▶ [The problem] All lines up to and including the one that contains "Sitemap (794, 651)" are to be transcribed exactly, starting from the first line of the records.

################

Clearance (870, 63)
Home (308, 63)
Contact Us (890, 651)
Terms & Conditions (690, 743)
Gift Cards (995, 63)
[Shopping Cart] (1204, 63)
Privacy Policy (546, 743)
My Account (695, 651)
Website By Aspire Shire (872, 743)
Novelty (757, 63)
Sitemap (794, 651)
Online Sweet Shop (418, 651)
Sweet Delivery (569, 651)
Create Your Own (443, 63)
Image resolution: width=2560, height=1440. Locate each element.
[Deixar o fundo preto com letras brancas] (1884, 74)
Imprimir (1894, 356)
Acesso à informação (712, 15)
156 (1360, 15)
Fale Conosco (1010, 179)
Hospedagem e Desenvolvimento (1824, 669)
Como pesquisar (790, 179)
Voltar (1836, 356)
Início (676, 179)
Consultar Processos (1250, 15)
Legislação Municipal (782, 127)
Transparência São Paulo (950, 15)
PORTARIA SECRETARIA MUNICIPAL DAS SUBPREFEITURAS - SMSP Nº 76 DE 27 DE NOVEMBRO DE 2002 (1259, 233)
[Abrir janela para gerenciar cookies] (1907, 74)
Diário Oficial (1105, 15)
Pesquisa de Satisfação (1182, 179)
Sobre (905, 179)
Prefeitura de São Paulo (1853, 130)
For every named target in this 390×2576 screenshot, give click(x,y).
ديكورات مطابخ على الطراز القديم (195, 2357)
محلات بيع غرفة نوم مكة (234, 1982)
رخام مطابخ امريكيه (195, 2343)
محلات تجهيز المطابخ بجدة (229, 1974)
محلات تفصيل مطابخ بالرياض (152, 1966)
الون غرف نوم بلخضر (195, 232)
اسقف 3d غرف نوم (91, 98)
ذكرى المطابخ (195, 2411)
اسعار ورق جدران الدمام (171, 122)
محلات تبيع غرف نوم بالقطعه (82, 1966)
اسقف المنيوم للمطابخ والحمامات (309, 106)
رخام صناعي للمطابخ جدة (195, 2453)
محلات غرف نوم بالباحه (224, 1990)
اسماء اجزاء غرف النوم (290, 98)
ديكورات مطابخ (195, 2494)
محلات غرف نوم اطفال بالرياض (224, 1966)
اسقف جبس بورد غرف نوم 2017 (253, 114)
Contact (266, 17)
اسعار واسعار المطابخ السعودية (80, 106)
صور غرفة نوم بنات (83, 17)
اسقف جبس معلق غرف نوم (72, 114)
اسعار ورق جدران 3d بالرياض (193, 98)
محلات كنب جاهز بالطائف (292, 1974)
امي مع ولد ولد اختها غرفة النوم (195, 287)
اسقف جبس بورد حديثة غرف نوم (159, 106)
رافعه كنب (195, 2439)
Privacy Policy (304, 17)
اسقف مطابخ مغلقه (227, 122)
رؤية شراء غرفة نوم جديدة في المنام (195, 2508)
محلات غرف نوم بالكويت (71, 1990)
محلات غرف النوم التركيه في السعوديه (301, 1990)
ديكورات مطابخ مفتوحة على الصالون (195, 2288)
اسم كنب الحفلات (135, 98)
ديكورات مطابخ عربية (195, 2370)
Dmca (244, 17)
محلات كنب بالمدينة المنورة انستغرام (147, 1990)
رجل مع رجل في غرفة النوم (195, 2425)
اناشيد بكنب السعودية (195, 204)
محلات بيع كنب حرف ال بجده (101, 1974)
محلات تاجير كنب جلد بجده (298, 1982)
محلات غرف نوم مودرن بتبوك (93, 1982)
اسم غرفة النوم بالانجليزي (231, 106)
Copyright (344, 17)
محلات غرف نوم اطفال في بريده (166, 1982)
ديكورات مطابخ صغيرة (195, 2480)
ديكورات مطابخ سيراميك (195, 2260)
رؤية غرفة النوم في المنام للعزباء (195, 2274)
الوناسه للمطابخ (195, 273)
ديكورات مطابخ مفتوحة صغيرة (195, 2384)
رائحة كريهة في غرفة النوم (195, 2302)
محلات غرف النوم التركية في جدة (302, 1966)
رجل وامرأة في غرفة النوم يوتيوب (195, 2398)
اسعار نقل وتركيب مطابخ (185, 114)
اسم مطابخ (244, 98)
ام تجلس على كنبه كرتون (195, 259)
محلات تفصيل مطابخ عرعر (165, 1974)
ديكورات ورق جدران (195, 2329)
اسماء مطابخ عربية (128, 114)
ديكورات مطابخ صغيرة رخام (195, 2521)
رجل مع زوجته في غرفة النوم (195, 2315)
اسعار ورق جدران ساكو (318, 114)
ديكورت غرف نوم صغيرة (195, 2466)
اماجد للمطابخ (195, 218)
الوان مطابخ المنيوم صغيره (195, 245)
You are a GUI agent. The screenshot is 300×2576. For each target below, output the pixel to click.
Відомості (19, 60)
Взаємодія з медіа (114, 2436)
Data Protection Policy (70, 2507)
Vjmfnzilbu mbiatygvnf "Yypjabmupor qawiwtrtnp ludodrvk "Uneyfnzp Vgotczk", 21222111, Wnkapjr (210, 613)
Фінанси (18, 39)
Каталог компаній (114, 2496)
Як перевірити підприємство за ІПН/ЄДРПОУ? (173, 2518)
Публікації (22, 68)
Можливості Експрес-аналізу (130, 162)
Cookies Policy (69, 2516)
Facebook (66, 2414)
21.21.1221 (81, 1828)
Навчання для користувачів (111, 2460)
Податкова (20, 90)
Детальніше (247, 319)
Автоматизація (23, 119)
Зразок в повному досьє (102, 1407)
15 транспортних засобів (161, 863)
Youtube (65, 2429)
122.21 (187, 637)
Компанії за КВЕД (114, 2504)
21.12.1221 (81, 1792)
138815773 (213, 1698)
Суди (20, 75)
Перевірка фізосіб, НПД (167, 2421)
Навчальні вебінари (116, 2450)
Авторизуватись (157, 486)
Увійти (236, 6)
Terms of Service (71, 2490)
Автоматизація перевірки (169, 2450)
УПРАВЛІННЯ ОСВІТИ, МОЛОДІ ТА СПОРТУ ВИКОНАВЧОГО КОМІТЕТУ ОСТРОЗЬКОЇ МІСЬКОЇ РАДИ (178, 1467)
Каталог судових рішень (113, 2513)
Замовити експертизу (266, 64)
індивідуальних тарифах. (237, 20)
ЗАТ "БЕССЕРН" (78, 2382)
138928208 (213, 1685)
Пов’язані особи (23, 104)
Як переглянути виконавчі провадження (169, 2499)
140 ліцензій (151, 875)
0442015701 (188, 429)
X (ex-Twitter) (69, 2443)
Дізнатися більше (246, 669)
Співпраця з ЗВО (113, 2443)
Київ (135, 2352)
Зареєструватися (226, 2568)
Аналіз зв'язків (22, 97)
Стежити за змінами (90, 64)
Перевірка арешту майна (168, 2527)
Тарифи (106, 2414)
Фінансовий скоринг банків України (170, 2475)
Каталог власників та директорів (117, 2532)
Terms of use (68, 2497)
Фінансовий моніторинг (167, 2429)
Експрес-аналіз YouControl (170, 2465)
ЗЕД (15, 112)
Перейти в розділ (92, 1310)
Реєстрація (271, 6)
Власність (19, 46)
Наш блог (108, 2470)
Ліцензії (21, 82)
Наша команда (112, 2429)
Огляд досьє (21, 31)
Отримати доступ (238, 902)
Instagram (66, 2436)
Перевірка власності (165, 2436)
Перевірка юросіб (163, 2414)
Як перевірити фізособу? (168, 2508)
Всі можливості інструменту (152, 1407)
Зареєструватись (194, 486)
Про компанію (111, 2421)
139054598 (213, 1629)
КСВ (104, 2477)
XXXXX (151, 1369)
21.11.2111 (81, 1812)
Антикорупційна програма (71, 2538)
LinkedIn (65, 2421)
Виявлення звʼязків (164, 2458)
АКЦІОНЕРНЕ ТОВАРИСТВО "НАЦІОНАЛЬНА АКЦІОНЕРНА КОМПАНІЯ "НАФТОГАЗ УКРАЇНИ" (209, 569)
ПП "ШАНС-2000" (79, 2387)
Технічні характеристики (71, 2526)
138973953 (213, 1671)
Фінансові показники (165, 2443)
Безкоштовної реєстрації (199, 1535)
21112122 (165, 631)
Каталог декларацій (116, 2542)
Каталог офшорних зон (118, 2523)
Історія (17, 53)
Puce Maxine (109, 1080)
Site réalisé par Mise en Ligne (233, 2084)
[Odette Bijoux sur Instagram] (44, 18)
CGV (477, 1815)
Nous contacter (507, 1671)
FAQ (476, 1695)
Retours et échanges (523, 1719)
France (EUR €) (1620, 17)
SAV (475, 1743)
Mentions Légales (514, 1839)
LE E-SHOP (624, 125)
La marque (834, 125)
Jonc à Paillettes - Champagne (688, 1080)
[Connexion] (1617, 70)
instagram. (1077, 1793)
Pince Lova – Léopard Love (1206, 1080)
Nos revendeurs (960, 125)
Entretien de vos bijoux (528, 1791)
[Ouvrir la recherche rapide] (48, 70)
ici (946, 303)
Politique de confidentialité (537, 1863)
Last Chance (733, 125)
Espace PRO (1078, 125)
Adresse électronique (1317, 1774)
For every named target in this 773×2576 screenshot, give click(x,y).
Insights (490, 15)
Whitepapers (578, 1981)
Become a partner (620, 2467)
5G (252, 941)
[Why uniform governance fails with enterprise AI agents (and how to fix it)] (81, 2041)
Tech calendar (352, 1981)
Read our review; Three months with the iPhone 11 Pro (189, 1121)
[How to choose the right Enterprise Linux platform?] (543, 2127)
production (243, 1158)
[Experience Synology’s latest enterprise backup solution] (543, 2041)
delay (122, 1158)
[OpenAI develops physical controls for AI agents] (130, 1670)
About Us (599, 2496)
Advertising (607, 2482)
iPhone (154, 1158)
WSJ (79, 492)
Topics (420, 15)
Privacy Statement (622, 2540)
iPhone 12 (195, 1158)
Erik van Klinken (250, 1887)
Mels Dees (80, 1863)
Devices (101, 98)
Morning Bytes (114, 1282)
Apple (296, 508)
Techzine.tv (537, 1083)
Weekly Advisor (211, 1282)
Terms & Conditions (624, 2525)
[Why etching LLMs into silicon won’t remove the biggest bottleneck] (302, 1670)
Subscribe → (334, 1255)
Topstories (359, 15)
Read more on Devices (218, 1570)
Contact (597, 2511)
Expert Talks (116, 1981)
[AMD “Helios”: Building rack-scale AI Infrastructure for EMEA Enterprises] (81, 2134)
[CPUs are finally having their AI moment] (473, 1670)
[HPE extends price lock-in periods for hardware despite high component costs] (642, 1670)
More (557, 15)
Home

################

▶ [Response]
Clearance (870, 63)
Home (308, 63)
Contact Us (890, 651)
Terms & Conditions (690, 743)
Gift Cards (995, 63)
[Shopping Cart] (1204, 63)
Privacy Policy (546, 743)
My Account (695, 651)
Website By Aspire Shire (872, 743)
Novelty (757, 63)
Sitemap (794, 651)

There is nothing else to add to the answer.